- Born: 20 August 1757 Seville, Spain
- Died: 4 July 1832 (aged 74) Agen, France

= Bernardo Mozo de Rosales =

Spanish minister and jurist

Bernardo Mozo de Rosales, Marquis de Mataflorida (20 August 1757 in Seville or 1762 – 3 or 4 July 1832 in Agen) was a Spanish lawyer and politician.

From February 1814, Mozo de Rosales was meeting regularly with other deputies, including the Count de La Bisbal, to discuss the creation of a common front against the liberal reforms, and which resulted in the Manifiesto de los Persas, encouraging Fernando VII to restore absolutism. Signed by sixty-nine deputies of the Cortes of Cádiz, the document was redacted by Mozo de Rosales.

==Urgel Regency==

Together with Baron de Eroles and the Archbishop of Tarragona, Jaime Creus Martí, Mataflorida was a member of the Urgel Regency, an interim government established by the Spanish absolutists in August 1822 (during the Liberal Triennium) based in Seo de Urgel, a fortress held by the Royalist forces.

==Cultural references==
===Benito Pérez Galdós===
Benito Pérez Galdós refers to Mataflorida on several occasions in his Episodios Nacionales, including in the following example:

These were the Baron de Eroles and don Jaime Creux, Archbishop of Tarragona, both of them, just like Mataflorida, from the humblest of classes, brought out of obscurity by these revolutionary times, which wasn't really a very strong argument in favour of absolutism.

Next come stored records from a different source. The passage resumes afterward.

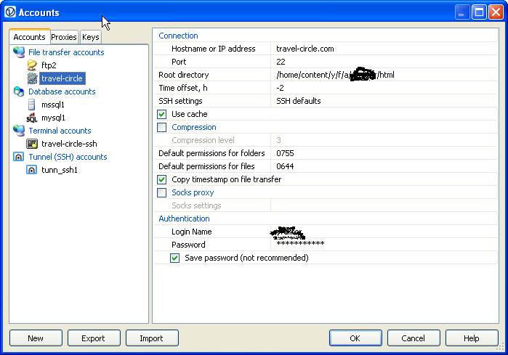
Task: Switch to the Proxies tab
Action: coord(64,37)
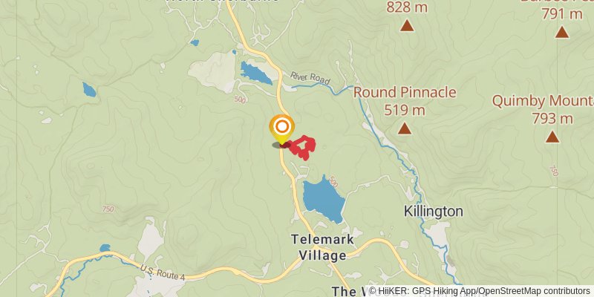Select the red hiking trail route
The height and width of the screenshot is (297, 594).
pyautogui.click(x=302, y=147)
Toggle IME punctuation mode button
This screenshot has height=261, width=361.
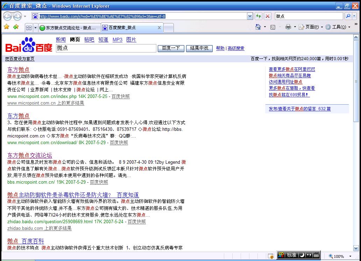(x=309, y=255)
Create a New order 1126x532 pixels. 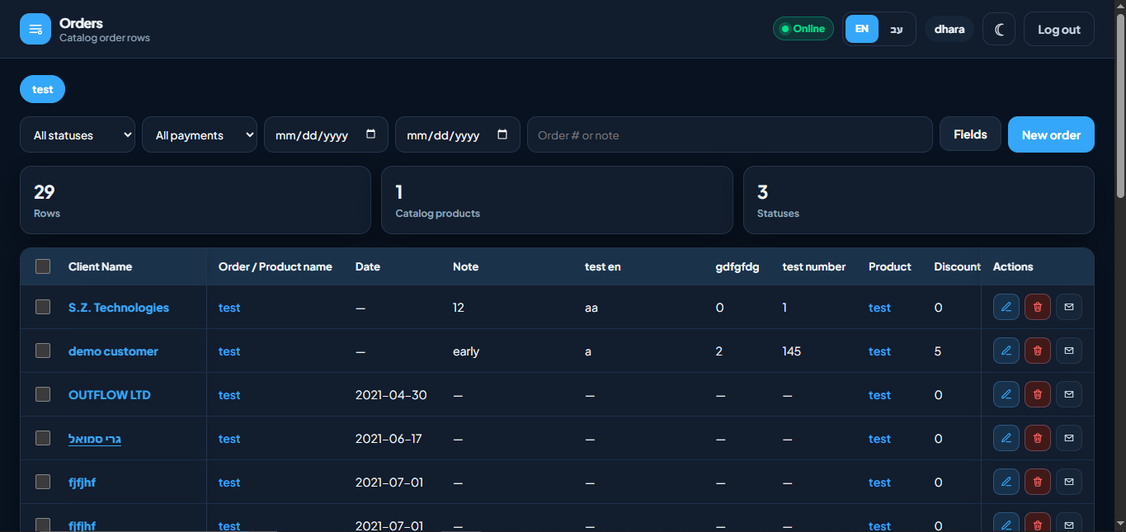point(1051,134)
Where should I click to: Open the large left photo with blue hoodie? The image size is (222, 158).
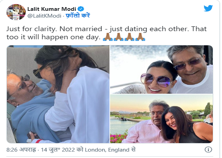pyautogui.click(x=58, y=94)
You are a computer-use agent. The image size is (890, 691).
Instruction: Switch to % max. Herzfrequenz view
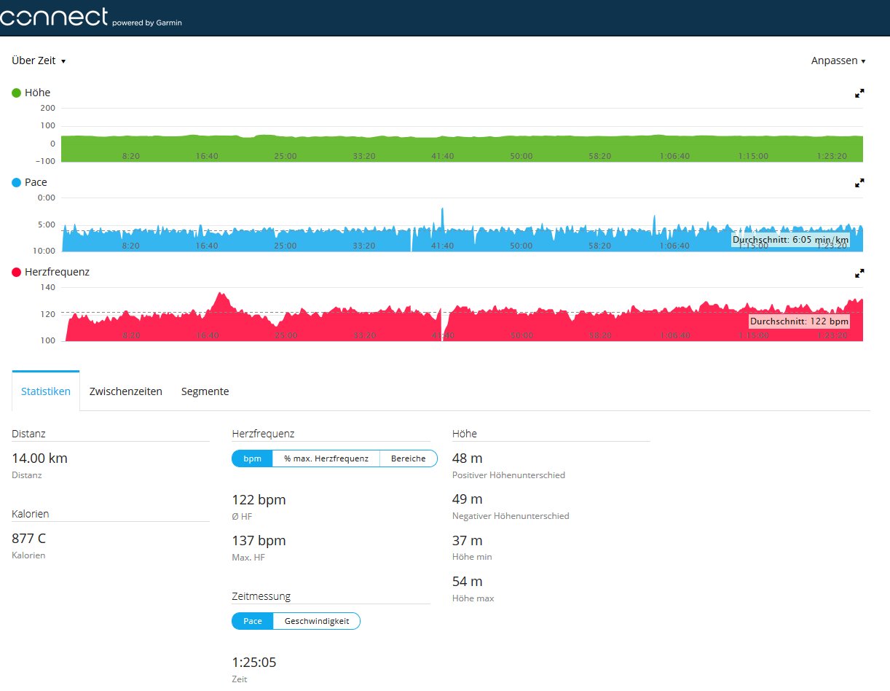click(326, 458)
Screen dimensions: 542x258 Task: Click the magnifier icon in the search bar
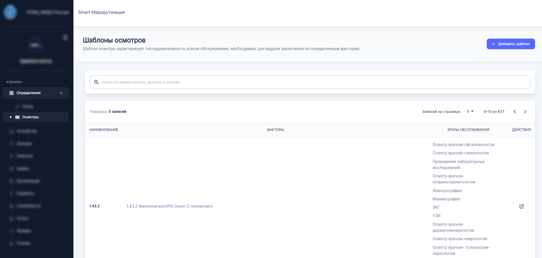pos(96,82)
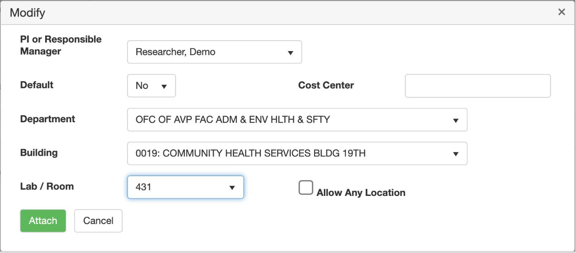Click the Default field label
Image resolution: width=576 pixels, height=253 pixels.
tap(37, 85)
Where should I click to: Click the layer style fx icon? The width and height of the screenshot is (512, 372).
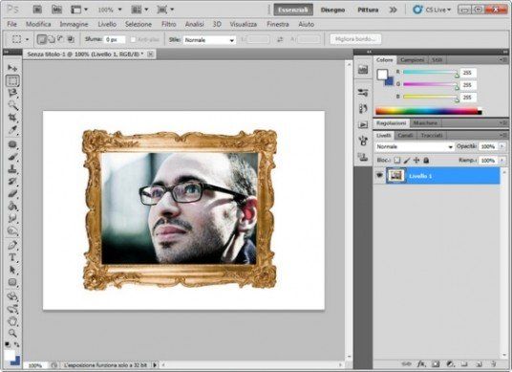tap(421, 363)
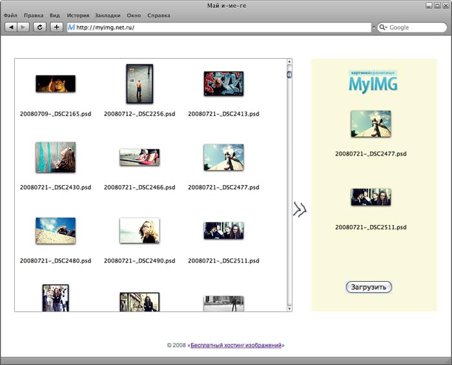The height and width of the screenshot is (365, 452).
Task: Click the magnifier icon in the Google search box
Action: pyautogui.click(x=382, y=28)
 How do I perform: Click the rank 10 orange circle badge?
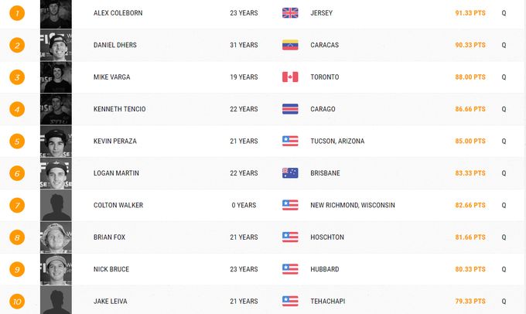coord(17,301)
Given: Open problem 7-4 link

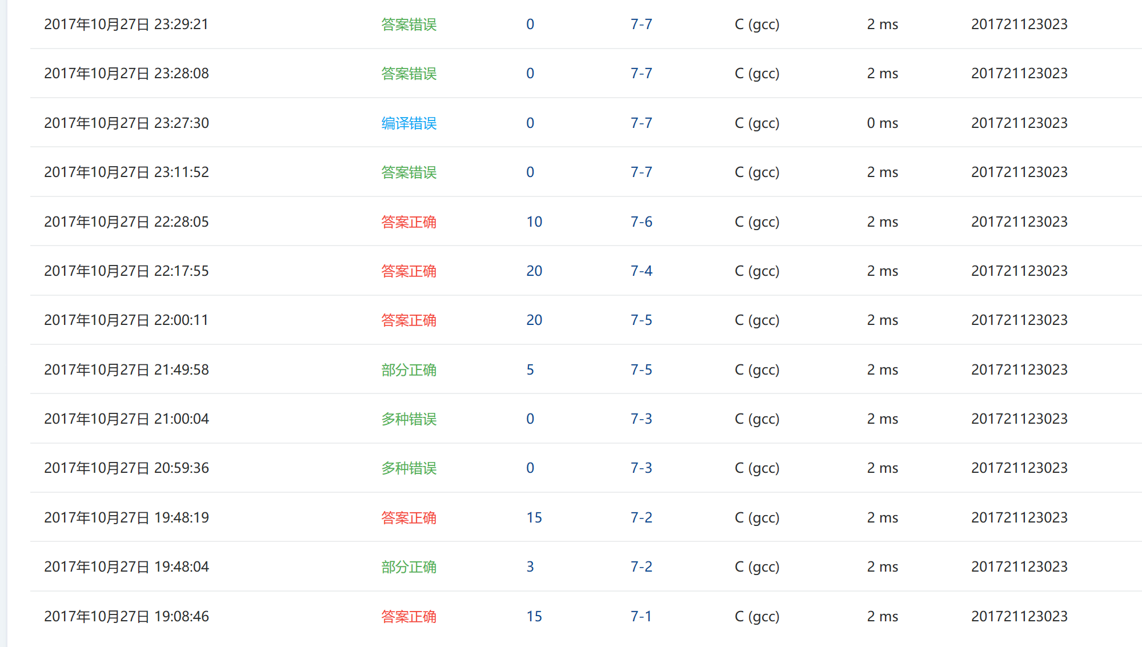Looking at the screenshot, I should point(641,271).
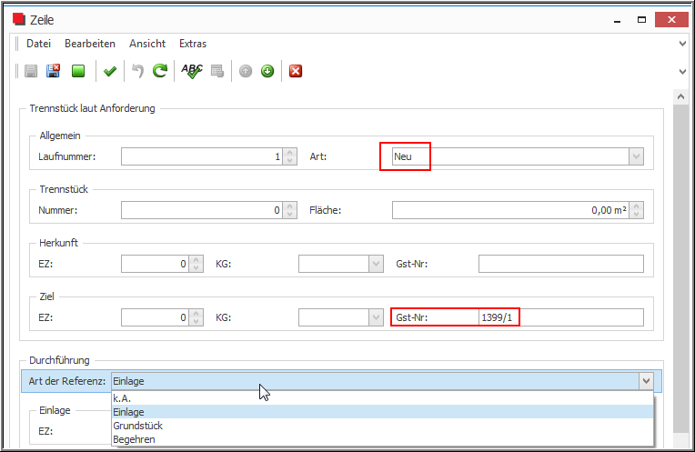Image resolution: width=695 pixels, height=452 pixels.
Task: Expand the Art dropdown showing Neu
Action: tap(636, 156)
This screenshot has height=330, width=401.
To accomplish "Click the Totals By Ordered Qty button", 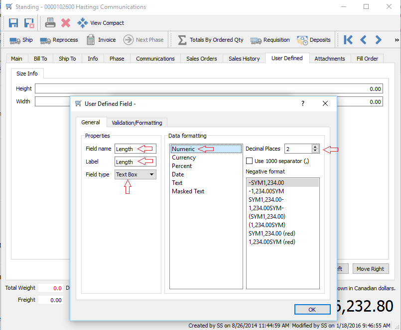I will (211, 40).
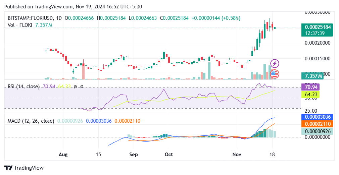Click the TradingView logo at bottom left
Screen dimensions: 339x175
click(x=24, y=168)
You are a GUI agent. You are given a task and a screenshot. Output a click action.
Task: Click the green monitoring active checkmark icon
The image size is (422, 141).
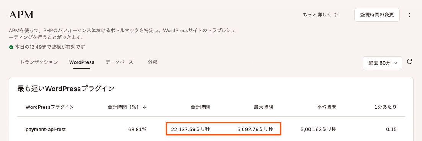click(x=11, y=47)
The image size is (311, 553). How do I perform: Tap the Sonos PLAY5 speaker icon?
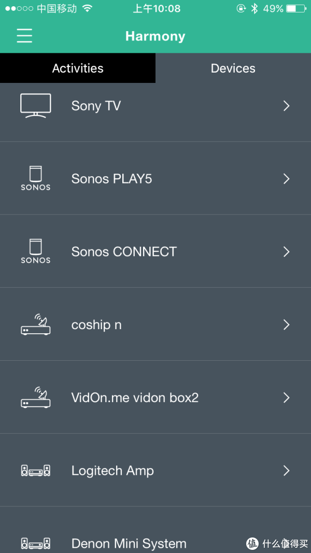pos(35,178)
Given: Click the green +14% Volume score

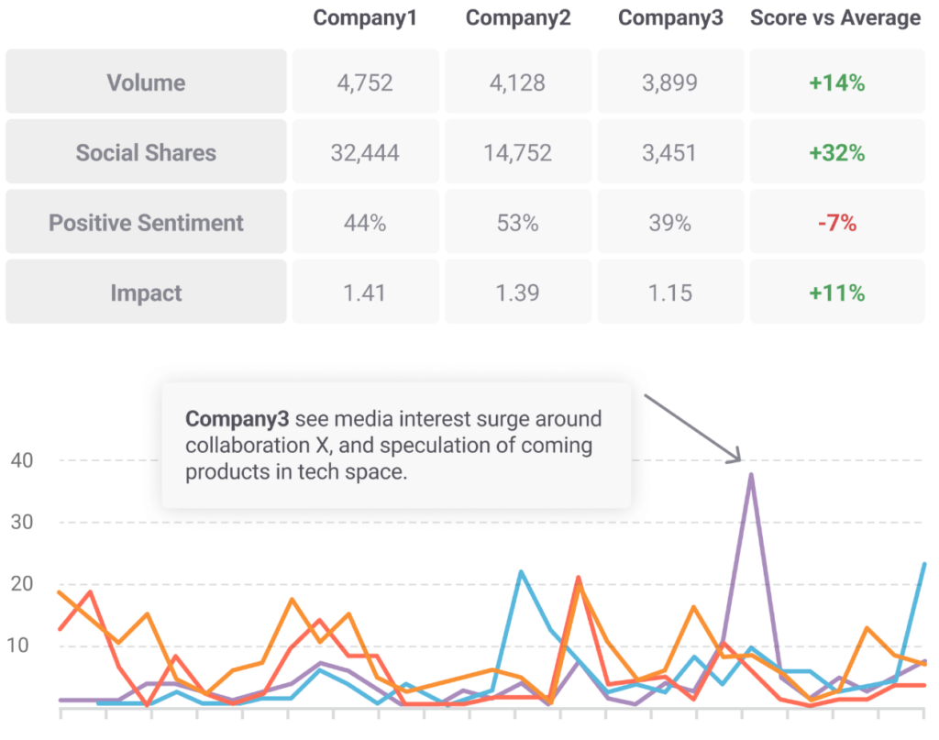Looking at the screenshot, I should pyautogui.click(x=836, y=83).
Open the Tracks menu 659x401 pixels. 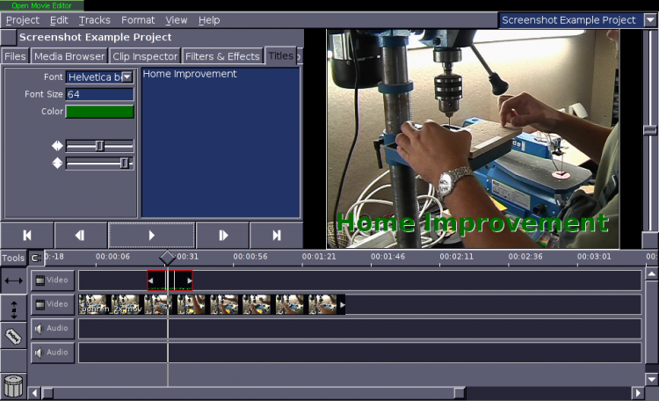(x=95, y=20)
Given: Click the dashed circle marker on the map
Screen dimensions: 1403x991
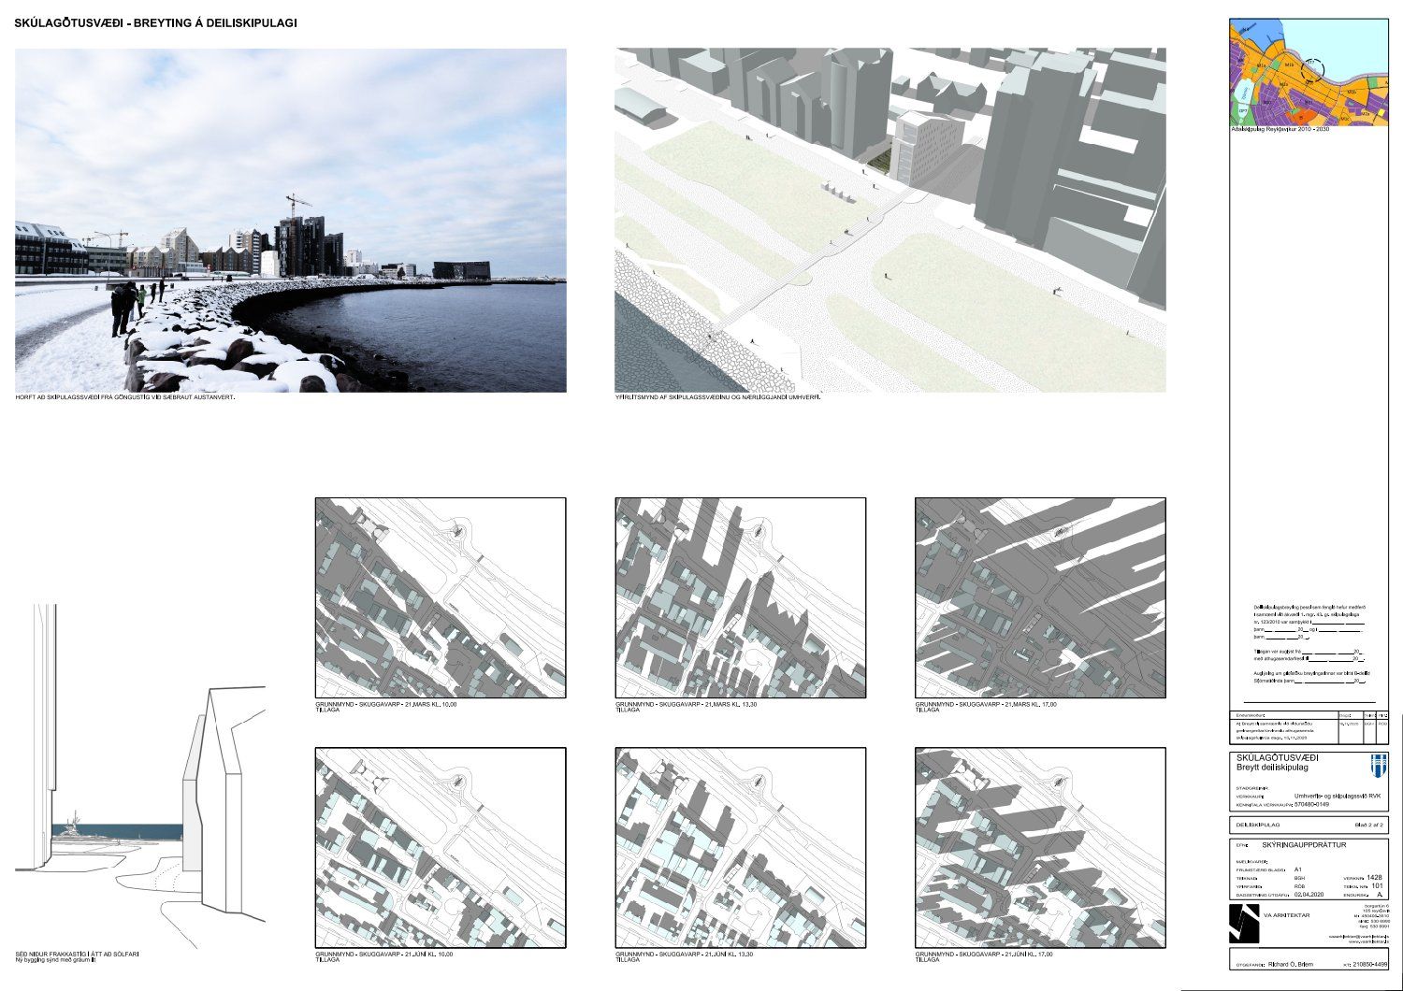Looking at the screenshot, I should tap(1314, 70).
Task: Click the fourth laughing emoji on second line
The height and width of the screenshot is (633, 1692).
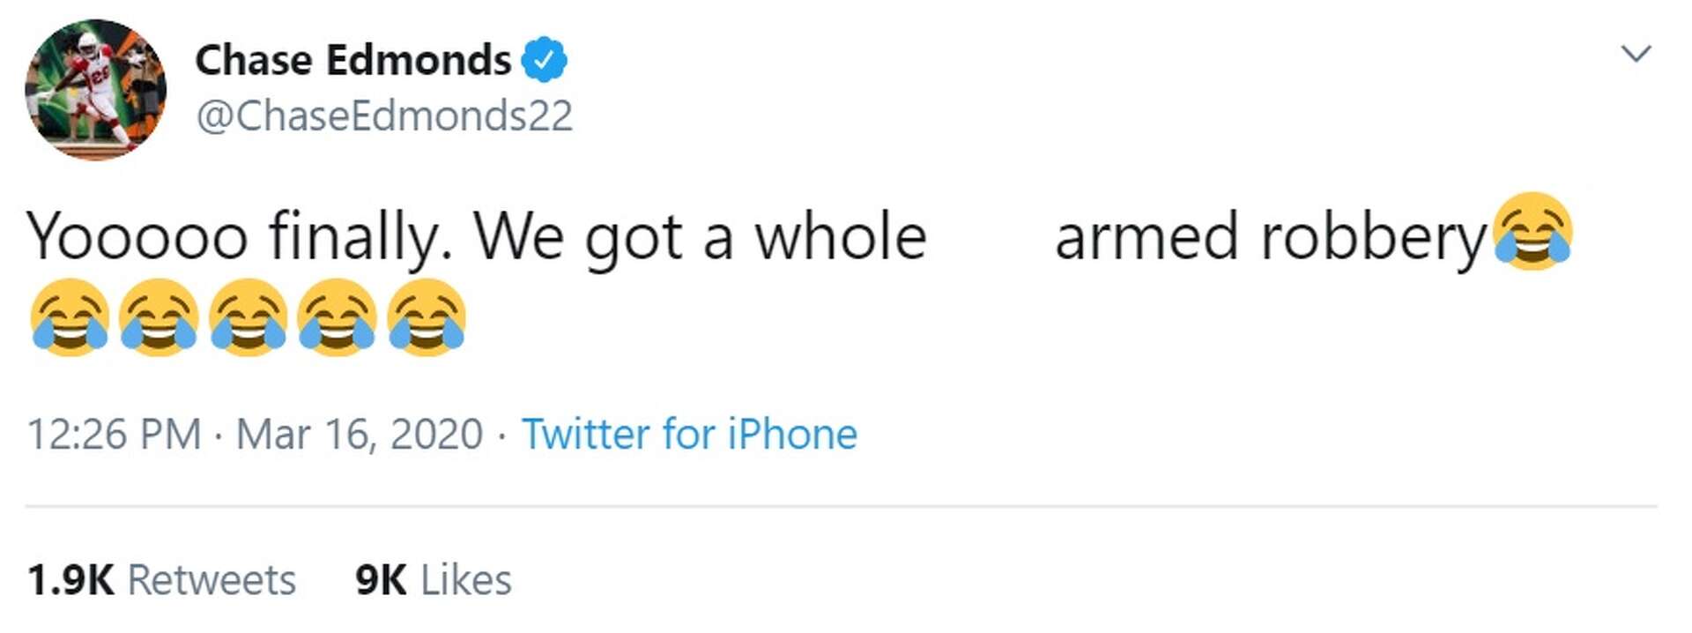Action: (x=338, y=317)
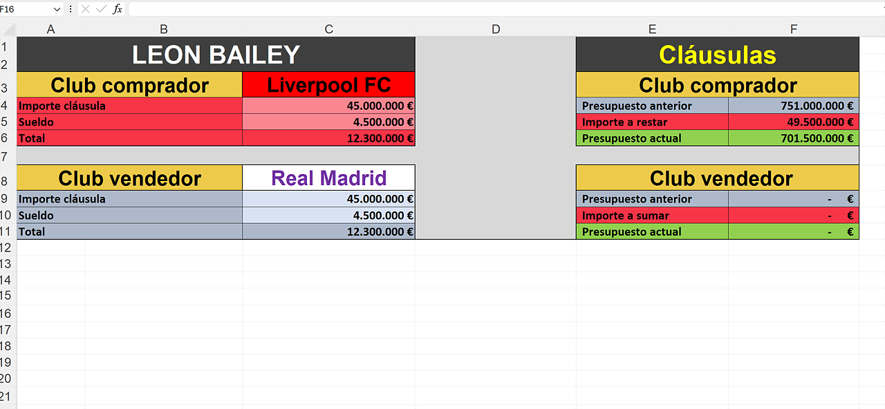
Task: Click the formula bar options dots handle
Action: 71,9
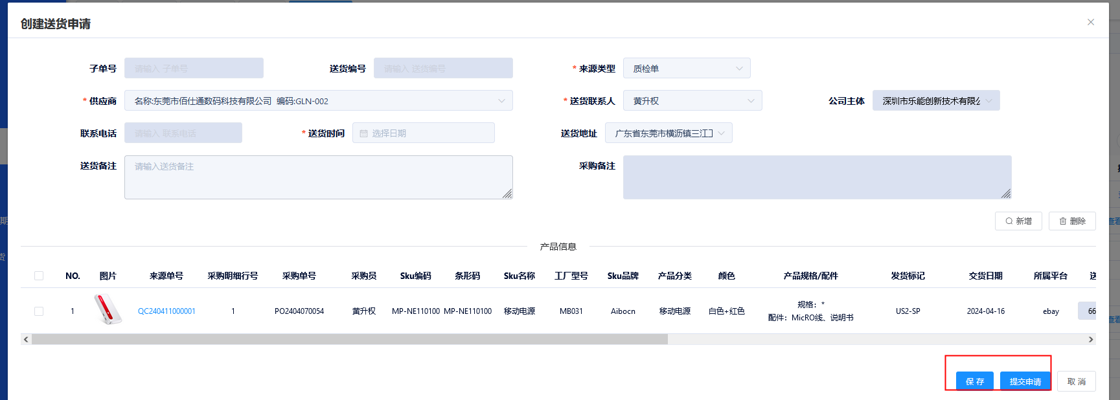Expand the 送货联系人 dropdown
Viewport: 1120px width, 400px height.
692,101
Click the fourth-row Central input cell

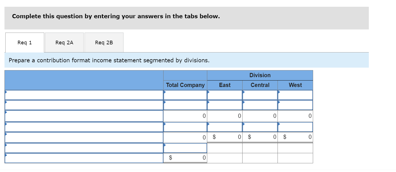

A Regency destined to re-establish the Throne and the Altar should be constituted of people of good breeding. But the times of commotion in which we lived meant otherwise, and even absolutism had to enlist its people from among the plebs. This fact, which had been observed since the previous century, was expressed by Louis XV, when he said that the nobility needed to be covered in manure in order to be made fertile.
Of these three regents, the most likeable was Mataflorida, who was also the most learned; the most tolerant was Eroles, and the most evil and unpleasant, Don Jaime Creux. It cannot be said that these men had been slow in developing their brilliant careers. Eroles was a student in 1808 and a lieutenant-general in 1816. The other, from obscure cleric, became a bishop, in reward for his betrayal of las Cortes in '14. (Pérez Galdós: Los Cien Mil Hijos de San Luis, 1877, p. 38.)